The scream sounded almost inhuman. But the voices laughing were very human.

“What was that?” Anand asked as he pulled his coat on outside the doors of The Siren’s Anchor. In the month since Anand had met Li, the two had become good friends, frequently visiting the welcoming saloon.

“It’s best not to concern yourself with other peoples’ business,” Li said.

Another scream sounded. It was definitely human. A child. Anand ran down the dark alley without thinking.

“What are you doing?” Li shouted behind him. He swore something in Chinese that Anand didn’t understand, but Anand heard his footsteps following.

The Chinese boy couldn’t have been more than twelve years old. He lay sprawled on the ground, leaning on his elbow as he tried to push himself up. Blood flowed from his mouth and nose. One of his arms fell at an unnatural angle.

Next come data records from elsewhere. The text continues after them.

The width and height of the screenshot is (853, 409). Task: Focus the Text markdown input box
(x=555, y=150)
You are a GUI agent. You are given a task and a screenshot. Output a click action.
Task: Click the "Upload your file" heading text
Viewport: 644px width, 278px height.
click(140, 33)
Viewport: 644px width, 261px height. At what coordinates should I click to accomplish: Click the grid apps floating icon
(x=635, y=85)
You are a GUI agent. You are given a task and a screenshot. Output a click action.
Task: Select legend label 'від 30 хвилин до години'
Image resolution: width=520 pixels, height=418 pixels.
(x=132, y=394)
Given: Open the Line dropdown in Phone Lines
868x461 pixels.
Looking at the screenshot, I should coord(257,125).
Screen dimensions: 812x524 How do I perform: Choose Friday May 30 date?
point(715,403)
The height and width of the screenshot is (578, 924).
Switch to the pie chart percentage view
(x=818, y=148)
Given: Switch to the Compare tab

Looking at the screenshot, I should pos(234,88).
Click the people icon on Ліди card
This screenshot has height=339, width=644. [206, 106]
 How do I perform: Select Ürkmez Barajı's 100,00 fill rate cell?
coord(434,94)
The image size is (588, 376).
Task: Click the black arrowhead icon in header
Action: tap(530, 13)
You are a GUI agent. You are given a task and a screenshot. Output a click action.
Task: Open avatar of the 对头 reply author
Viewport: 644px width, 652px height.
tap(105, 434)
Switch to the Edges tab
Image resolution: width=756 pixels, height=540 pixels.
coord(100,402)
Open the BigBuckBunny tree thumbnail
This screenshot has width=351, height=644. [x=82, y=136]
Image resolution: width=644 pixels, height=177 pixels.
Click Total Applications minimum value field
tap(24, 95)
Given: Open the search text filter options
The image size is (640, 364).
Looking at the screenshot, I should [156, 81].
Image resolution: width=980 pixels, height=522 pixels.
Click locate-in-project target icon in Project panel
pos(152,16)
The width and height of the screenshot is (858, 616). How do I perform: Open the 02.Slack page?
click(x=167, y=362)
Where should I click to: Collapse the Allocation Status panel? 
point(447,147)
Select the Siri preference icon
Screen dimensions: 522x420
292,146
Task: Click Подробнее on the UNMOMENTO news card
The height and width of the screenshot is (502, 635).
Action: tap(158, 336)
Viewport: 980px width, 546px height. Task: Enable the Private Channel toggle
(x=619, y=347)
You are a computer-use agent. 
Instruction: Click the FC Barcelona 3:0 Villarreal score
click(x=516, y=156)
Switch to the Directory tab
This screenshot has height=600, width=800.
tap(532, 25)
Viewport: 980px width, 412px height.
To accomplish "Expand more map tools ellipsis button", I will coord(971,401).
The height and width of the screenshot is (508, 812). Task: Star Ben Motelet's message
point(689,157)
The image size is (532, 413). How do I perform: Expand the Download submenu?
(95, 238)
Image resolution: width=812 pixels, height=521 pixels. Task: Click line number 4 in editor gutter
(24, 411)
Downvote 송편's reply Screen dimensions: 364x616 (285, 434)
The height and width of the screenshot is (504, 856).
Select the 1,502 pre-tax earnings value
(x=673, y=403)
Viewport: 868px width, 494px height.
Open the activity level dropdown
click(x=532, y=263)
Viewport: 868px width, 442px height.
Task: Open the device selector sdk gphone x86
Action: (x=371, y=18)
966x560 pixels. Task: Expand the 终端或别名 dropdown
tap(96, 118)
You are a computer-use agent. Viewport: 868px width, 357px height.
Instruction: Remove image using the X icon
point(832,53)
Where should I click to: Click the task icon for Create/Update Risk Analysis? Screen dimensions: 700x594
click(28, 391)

Four grown men stood above the boy. One of them held a metal bar in his hand. They looked up as Anand’s feet came to a stop on the gravelly back street. Li followed seconds later, bumping into Anand in the poor light.

The man with the metal bar squinted at Anand and Li. The other men looked to their leader. The boy on the ground whimpered. 

“This doesn’t concern you,” the man said in a slow, measured voice, with the hint of an accent Anand did not recognize.

“He’s only a boy,” Anand said, thinking of his own brother, Vishwan.

“The boy is a thief. You and your chink friend have five seconds to turn around before you’ll be very sorry.”

“I am never sorry,” Anand said. “I have already died, and here I am. I have no fear of death. But I am guessing you do. I am going to give you and your friends those five seconds to leave, or it is you who will be very sorry.”

Li gasped, as did two of the leader’s men. The mouth of the man with the metal bar hung open, but he didn’t make a sound.

“One,” Anand said. “Two.”

The smallest of the four men ran away.

“Stop!” the leader shouted after him. He turned his gaze to Anand. “Nobody tells me what to do.” He lifted the weapon over his head.

Anand pushed Li out of the way, and ran past the man to help the boy off the ground. But the other two men began to move. One of them grabbed Anand’s arms while the other one punched him in the stomach. He knew pain was meaningless, but it still hurt like hell. He would have fallen to the ground had it not been for the man holding his arms.

Li tackled the man with the weapon, wrapping his arms around the man’s mid-section from behind, but the man was twice his size. Li was but a minor annoyance as the man stepped toward Anand, dragging Li with him.

“This doesn’t look like a fair fight,” said a new voice. It was the voice of an Irishman. He stood on the other side of the alley. Anand looked up and caught a glimpse of the newcomer just as a punch hit the side of his face. Pain seared from his jaw. He tried to focus his vision.

“Jesus Christ,” the leader said. “What the hell is this? A party?”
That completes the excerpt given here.